Which specific communist texts most closely match items on Skousen's '45 Goals' and what do experts say about those parallels?
Executive summary
Cleon Skousen’s “45 Goals” originate in his 1958 book The Naked Communist and were later entered into the Congressional Record in 1963, but they are Skousen’s synthesis and not a verbatim product of a single Communist manifesto or official Soviet text [1] [2]. Historians and analysts who have examined the list argue that some items echo real Communist Party platforms and Marxist strategy—especially interwar CPUSA language from the 1930s and Gramscian cultural strategy—but many of Skousen’s formulations are Cold War advocacy rather than direct quotations from canonical communist texts [3] [4] [5].
1. Origins and provenance: Skousen’s list, the Congressional Record, and older party platforms
The 45 goals first appear in Skousen’s book and were later read into the Congressional Record by Rep.
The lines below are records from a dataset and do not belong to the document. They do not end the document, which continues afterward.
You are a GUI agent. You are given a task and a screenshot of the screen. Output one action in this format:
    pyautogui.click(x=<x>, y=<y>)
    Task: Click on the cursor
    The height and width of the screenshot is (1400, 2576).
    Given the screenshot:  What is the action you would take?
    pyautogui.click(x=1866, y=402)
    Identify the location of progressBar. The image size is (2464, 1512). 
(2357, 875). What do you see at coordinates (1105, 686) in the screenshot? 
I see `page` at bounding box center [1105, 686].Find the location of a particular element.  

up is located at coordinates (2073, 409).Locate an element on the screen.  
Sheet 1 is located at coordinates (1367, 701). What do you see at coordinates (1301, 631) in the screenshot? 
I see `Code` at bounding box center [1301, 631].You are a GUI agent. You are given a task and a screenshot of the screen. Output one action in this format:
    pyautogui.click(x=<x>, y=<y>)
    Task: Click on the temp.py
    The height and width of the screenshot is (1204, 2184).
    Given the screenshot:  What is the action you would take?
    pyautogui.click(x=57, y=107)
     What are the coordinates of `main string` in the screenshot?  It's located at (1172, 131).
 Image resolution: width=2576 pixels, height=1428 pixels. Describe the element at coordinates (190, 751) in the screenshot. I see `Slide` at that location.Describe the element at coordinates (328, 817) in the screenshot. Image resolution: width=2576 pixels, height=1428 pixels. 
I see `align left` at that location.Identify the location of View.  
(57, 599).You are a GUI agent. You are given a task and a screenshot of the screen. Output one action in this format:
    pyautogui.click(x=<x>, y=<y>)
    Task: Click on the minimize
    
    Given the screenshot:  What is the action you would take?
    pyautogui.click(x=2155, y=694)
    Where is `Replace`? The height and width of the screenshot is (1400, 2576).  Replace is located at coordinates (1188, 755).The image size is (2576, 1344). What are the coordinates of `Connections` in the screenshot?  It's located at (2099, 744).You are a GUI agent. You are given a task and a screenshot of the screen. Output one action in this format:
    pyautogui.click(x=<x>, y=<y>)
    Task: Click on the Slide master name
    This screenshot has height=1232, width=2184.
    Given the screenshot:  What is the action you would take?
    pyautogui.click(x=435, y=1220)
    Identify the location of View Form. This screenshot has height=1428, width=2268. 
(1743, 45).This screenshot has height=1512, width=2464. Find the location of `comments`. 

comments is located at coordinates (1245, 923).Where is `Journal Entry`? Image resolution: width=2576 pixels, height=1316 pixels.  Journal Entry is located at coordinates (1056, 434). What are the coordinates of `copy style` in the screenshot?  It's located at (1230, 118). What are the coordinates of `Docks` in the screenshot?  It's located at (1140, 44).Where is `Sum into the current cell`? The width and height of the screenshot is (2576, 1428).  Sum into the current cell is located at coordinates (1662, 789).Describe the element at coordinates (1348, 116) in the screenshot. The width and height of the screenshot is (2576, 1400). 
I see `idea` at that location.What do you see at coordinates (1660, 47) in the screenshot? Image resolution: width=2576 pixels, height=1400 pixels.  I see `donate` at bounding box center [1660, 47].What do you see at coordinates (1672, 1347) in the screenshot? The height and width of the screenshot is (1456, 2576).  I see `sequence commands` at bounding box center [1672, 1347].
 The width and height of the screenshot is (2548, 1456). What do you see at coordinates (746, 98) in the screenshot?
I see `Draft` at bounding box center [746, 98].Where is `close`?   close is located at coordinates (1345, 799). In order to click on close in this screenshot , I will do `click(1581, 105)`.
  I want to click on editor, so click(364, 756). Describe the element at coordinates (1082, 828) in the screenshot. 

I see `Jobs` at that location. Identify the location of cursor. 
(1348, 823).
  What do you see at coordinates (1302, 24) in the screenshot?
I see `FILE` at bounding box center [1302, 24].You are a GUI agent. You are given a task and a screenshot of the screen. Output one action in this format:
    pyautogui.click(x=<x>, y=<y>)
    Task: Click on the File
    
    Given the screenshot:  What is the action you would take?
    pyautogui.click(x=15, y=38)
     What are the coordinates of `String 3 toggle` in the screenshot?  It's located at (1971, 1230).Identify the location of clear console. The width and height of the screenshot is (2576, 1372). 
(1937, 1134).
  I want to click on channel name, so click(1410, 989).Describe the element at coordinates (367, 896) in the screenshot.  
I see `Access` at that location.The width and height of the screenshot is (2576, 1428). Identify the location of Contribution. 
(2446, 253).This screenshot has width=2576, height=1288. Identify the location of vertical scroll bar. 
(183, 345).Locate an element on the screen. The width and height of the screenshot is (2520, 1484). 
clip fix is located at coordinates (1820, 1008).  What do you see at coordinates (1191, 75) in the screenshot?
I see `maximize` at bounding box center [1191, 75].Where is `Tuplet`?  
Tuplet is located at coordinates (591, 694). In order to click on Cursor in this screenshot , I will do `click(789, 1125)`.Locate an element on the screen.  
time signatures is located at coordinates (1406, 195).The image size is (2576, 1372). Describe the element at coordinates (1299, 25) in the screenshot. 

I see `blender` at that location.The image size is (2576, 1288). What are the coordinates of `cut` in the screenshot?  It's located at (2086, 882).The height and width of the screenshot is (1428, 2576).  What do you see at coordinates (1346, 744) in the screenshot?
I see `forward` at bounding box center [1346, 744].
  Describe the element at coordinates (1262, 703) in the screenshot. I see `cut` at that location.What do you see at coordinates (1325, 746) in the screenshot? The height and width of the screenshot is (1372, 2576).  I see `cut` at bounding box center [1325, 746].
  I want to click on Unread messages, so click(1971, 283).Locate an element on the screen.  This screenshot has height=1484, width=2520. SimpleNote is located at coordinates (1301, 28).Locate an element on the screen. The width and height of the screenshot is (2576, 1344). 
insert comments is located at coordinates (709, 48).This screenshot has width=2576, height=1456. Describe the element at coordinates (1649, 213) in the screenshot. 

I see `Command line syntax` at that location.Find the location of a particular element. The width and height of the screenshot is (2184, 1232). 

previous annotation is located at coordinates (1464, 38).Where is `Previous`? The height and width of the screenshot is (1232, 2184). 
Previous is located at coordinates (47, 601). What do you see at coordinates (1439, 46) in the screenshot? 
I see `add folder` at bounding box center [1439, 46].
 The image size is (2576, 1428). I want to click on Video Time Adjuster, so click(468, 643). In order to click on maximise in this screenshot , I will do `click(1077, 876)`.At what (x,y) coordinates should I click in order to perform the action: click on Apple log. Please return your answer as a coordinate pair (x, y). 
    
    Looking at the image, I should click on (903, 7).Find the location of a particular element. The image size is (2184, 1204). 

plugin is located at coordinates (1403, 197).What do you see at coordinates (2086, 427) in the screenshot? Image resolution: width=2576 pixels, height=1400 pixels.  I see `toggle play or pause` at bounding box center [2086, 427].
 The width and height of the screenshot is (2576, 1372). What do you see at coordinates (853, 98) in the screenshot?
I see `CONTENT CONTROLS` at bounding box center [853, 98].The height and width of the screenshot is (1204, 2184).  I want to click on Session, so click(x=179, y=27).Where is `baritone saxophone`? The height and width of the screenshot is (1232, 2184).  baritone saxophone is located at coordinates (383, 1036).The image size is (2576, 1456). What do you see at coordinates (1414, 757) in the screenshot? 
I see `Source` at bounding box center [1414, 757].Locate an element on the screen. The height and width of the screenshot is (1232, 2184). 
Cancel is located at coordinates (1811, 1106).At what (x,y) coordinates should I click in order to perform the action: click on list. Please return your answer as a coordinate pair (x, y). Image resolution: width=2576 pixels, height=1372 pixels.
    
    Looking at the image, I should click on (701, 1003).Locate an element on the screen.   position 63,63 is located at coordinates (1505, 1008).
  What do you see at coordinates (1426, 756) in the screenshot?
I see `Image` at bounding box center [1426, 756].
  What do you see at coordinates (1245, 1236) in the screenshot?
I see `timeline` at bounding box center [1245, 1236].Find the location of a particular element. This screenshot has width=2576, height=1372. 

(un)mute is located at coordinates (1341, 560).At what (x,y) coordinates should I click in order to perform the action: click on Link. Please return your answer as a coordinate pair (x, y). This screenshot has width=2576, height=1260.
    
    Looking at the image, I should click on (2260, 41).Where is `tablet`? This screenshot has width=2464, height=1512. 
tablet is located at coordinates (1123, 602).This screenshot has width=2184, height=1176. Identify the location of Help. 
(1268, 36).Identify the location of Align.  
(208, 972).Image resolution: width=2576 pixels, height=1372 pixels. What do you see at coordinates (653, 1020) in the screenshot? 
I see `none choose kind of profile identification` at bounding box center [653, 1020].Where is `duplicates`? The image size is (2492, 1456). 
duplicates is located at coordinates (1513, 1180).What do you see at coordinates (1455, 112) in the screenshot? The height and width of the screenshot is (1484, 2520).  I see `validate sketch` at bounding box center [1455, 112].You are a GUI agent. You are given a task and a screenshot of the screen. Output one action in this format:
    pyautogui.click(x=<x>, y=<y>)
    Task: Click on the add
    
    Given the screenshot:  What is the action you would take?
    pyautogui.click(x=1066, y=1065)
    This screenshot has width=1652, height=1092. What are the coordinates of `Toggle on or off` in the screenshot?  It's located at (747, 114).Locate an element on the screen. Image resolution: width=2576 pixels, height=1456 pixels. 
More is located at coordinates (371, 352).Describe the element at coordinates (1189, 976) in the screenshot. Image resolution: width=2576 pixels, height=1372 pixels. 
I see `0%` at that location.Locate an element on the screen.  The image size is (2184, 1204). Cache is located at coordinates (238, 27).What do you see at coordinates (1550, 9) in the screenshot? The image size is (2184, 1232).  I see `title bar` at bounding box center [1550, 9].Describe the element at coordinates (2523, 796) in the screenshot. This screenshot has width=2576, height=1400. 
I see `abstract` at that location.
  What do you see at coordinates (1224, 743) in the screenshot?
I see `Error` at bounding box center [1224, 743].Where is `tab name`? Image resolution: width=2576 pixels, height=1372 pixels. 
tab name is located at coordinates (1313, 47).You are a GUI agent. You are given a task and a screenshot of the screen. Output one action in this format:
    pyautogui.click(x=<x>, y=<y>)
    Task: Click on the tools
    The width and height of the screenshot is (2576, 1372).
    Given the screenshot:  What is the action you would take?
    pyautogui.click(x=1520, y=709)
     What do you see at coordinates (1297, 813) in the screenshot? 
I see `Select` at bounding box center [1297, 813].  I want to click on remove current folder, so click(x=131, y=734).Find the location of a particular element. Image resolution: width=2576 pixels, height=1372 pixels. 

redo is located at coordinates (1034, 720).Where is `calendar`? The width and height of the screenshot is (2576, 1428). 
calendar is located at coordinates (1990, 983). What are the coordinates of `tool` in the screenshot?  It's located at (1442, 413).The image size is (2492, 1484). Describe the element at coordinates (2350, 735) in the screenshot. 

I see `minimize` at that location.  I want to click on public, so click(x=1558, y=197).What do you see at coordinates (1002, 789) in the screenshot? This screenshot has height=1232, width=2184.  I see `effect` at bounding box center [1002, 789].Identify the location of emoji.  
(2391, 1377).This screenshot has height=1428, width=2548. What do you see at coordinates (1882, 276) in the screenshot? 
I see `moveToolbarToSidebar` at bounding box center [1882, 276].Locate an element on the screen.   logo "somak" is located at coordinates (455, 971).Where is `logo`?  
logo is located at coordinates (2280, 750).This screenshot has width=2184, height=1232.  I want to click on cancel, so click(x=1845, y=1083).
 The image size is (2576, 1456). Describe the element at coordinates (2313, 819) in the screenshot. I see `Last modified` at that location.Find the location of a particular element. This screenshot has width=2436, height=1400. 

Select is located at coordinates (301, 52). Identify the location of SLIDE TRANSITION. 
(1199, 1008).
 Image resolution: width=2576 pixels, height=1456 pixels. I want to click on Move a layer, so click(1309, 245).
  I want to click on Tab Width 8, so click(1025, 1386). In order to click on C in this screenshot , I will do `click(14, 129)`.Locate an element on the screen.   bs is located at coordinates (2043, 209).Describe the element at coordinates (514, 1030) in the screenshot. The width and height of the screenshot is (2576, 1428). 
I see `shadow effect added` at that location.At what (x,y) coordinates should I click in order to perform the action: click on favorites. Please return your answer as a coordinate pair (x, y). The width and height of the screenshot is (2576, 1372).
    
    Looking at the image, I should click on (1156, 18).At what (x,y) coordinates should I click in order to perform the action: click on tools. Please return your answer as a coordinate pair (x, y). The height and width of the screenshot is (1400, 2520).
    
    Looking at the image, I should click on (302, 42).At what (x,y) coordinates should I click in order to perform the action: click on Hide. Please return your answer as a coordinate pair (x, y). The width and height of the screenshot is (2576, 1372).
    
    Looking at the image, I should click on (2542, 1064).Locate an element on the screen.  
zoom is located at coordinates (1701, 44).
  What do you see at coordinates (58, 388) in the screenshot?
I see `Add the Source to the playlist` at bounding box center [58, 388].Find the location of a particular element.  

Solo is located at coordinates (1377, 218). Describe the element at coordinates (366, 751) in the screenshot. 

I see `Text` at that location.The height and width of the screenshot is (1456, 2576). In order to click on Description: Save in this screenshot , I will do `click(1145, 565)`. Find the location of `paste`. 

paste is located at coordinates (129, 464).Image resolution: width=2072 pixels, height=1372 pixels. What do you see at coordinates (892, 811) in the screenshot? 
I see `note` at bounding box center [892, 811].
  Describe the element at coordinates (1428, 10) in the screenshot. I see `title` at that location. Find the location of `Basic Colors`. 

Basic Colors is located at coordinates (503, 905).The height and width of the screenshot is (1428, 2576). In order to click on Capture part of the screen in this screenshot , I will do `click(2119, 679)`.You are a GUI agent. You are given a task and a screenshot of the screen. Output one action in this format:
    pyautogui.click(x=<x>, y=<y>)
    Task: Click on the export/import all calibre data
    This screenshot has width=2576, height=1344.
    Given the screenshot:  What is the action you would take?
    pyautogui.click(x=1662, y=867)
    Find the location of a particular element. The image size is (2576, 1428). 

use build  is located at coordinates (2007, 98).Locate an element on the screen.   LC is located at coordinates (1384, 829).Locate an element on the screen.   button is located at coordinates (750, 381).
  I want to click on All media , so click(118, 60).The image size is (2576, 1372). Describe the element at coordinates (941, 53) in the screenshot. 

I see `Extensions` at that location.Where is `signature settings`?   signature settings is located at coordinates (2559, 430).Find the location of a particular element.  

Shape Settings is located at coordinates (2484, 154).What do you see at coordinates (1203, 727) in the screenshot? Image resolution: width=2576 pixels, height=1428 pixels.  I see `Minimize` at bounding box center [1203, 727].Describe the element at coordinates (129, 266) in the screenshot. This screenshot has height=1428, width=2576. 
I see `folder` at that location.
Albert Herlong in 1963, which preserved Skousen’s list in official transcripts but did not convert it into an intelligence finding or an archival communist manifesto [1] [2] [5]. Multiple commentators trace Skousen’s language back to US Communist Party platforms and related materials from the 1930s, meaning some items reflect historically documented CPUSA aims of that era rather than the programmatic writings of Marx, Lenin, or later Soviet leaders [3] [6].
2. Which communist texts most closely match Skousen’s items: CPUSA platforms and tactical manuals
The closest documentary parallels cited in secondary reporting are the Communist Party USA’s 1936 platform and internal tactical guidance about influencing unions, education, and culture—areas Skousen highlighted such as control of teachers’ associations and influence over textbooks [3] [7]. Analysts and advocates who repost the list often point to CPUSA manifestos and party strategy documents from the interwar and early Cold War periods as the nearest primary sources, rather than Marx’s Capital or Lenin’s State and Revolution, because many 45-goal items are operational prescriptions for influencing civil society rather than theoretical expositions [3] [6].
3. Gramsci, cultural strategy, and scholarly caution about direct attribution
Some modern readers, and even later re-examiners of Skousen, note that the idea of “softening” society through culture—schools, arts, and unions—resonates with Antonio Gramsci’s theory of cultural hegemony and long-term ideological struggle; Skousen’s interpretation appears influenced by that model rather than quoting a specific Soviet manual [4]. Importantly, recent scholarship and analysts stress provenance matters: Skousen’s list is Cold War advocacy and should be treated as a period political argument and synthesis, not as a sourced list of directives from Moscow or from canonical Marxist texts [5].
4. Expert readings: agreement, critique, and the politics of use
Commentators who defend Skousen argue many items map onto tactics historically used by Communist parties—entryism into unions, legal protections for communist parties, and promotion of international institutions—which can be corroborated in CPUSA documents and historical practice [6] [8]. Critics and fact-checking analysts counter that Skousen conflates diverse phenomena, sometimes recasting broad or benign political trends as conspiratorial “goals,” and that the list has been repurposed by later political actors without demonstrating direct textual lineage to Marx, Lenin, or official Soviet doctrine [9] [5].
5. What can and cannot be concluded from the sources
The available reporting supports a measured conclusion: several Skousen items resemble positions in mid‑20th‑century CPUSA platforms and tactical literature, and the Gramscian cultural model helps explain the focus on education and arts, but there is no single canonical communist text identified in the sources that directly contains Skousen’s 45 items as an official plan [3] [4] [5]. Where reporting is silent—such as a direct one‑to‑one match between each Skousen goal and a named Soviet or Comintern directive—this analysis does not assert such matches and notes the limitation in the documented provenance [5].